EXERCISE GOAL » In the Terri Doty biography below, turn the paragraph beginning "Doty was born in Philadelphia" into a short bulleted list that keeps its main facts.

PROVIDED PASSAGE »
[Begin]
Terri Doty is an American voice actress, voice director, and ADR writer known for her voice work in English dubs of Japanese anime shows produced by Funimation and Sentai Filmworks.

Career 
In anime, Doty is known for her work as Moriko Morioka in Recovery of an MMO Junkie, Kyoko Machi in Interviews with Monster Girls, Kirara Hazama from the Assassination Classroom series, and Chutaro Kumo in Laughing under the Clouds.

That Anime Show 

On January 16, 2010, Doty teamed up with J. Michael Tatum, and Stephen Hoff to start That Anime Show, a podcast that interviews fellow voice actors and members of the English anime dub industry. The podcast ran for 54 episodes with its final episode released on January 19, 2014.

Personal life
Doty was born in Philadelphia, Pennsylvania to a father of English descent and a mother of Mexican descent. She is married to voice director, producer, and audio engineer Stephen Hoff, who works for Christopher Sabat at the latter's studio, OkraTron5000. She is a former film student and is a fan of horror films. In 2017, Doty released a science fiction novel called One of Few.
[End]
DATA ENTRIES »
[Begin]
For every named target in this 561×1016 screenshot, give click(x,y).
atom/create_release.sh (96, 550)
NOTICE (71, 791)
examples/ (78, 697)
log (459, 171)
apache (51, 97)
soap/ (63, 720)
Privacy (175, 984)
[End]
ANSWER TO THIS TASK »
- Born in Philadelphia, Pennsylvania, to a father of English descent and a mother of Mexican descent
- Married to Stephen Hoff, a voice director, producer, and audio engineer who works for Christopher Sabat at the OkraTron5000 studio
- Former film student and a fan of horror films
- Released the science fiction novel One of Few in 2017